任务要求:
请从包含“You are a computer-use”的那一行开始，到材料末尾结束，把这些行原样重新输入一遍，首尾两行都包括在内。答案中不要放入图片。

数据摘录:
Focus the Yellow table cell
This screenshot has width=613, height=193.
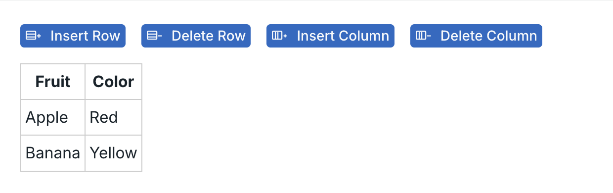click(113, 153)
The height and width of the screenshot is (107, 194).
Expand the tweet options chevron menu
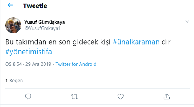tap(187, 21)
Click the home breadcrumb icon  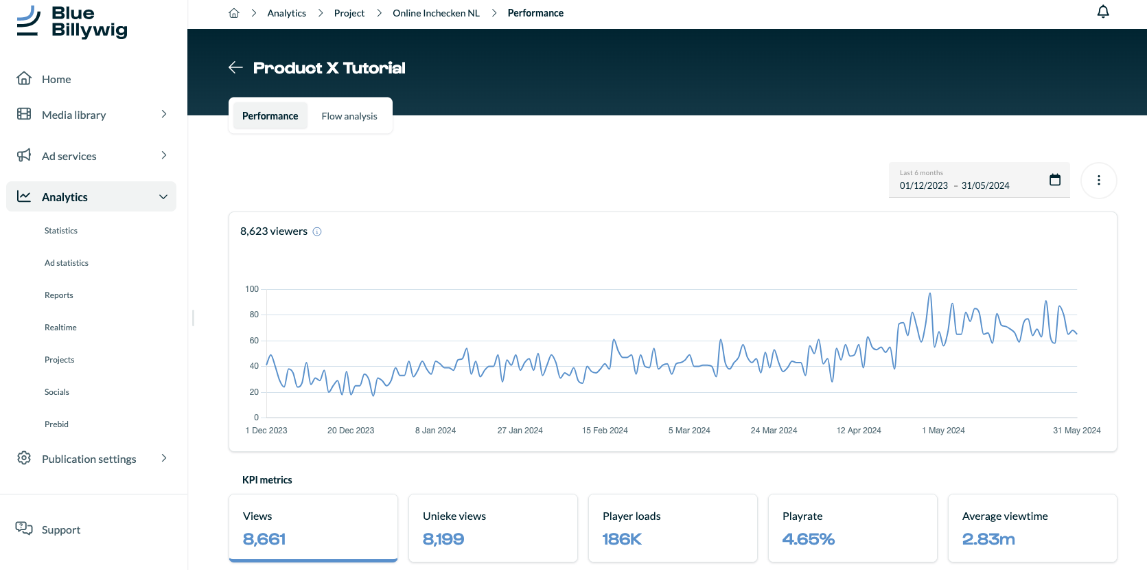click(x=234, y=13)
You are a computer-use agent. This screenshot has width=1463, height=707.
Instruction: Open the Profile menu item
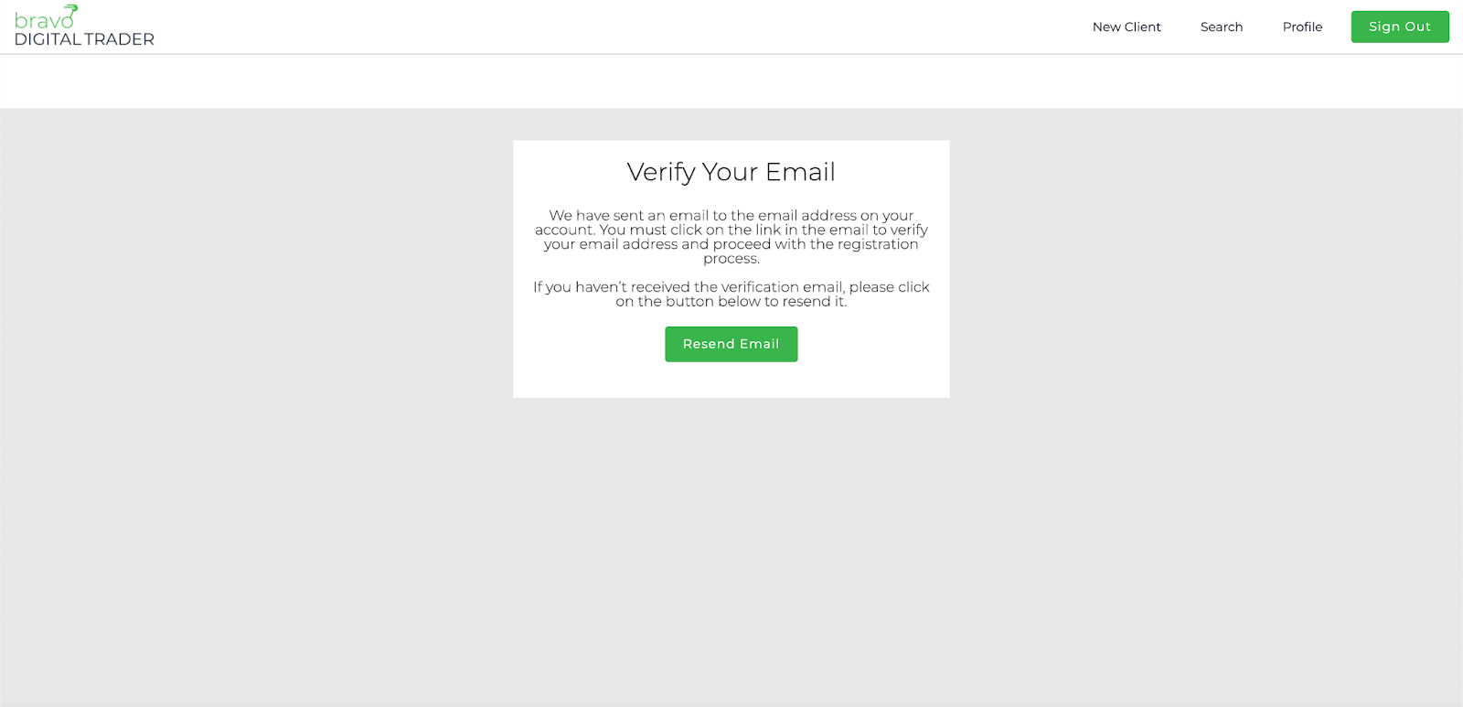click(1302, 27)
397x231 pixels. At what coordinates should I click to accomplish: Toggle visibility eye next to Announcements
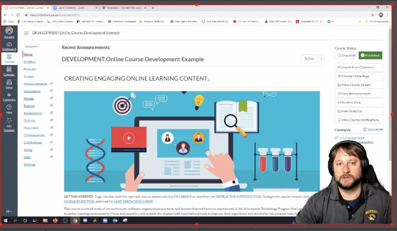[52, 84]
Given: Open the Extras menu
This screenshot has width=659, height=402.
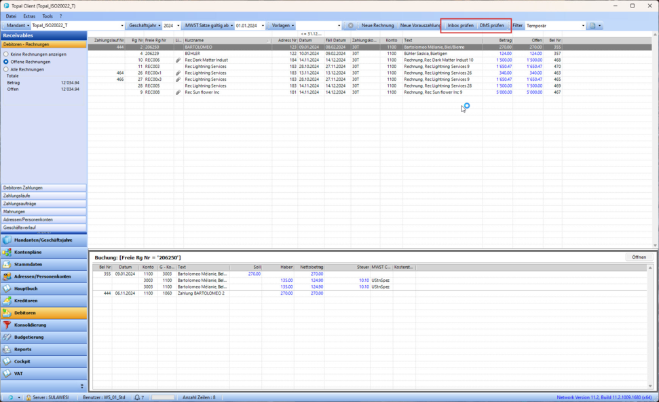Looking at the screenshot, I should (x=29, y=16).
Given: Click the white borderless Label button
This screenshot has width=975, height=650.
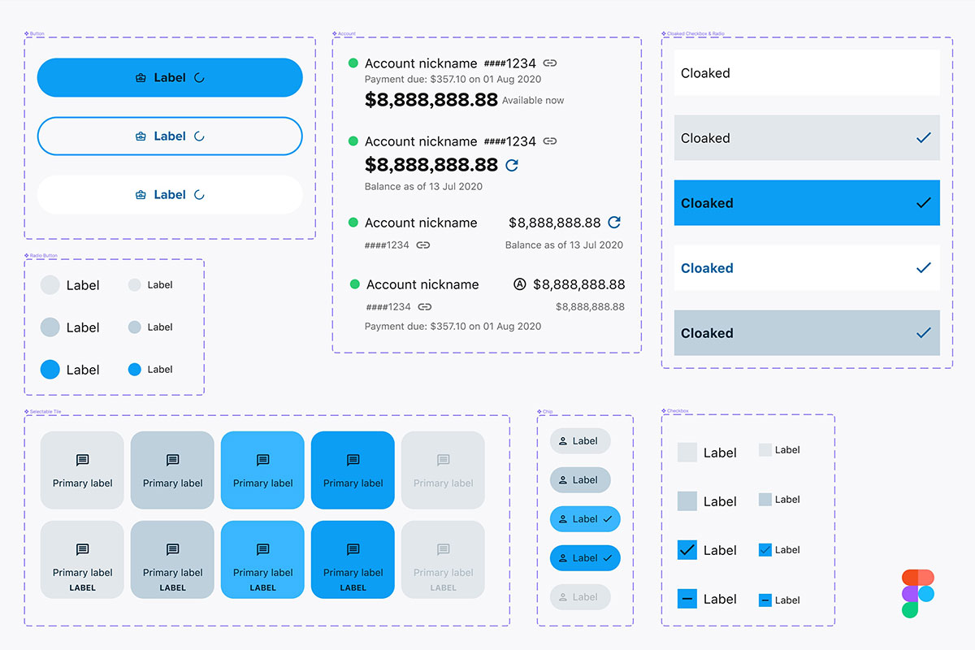Looking at the screenshot, I should coord(170,195).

本题答案:
You are a computer-use agent. This screenshot has width=1463, height=707.
Instruction: Open the Profile menu item
click(1302, 27)
397x231 pixels. At what coordinates should I click to accomplish: Toggle visibility eye next to Announcements
[52, 84]
Given: Open the Extras menu
This screenshot has width=659, height=402.
Looking at the screenshot, I should (x=29, y=16).
Given: Click the white borderless Label button
This screenshot has width=975, height=650.
Looking at the screenshot, I should coord(170,195).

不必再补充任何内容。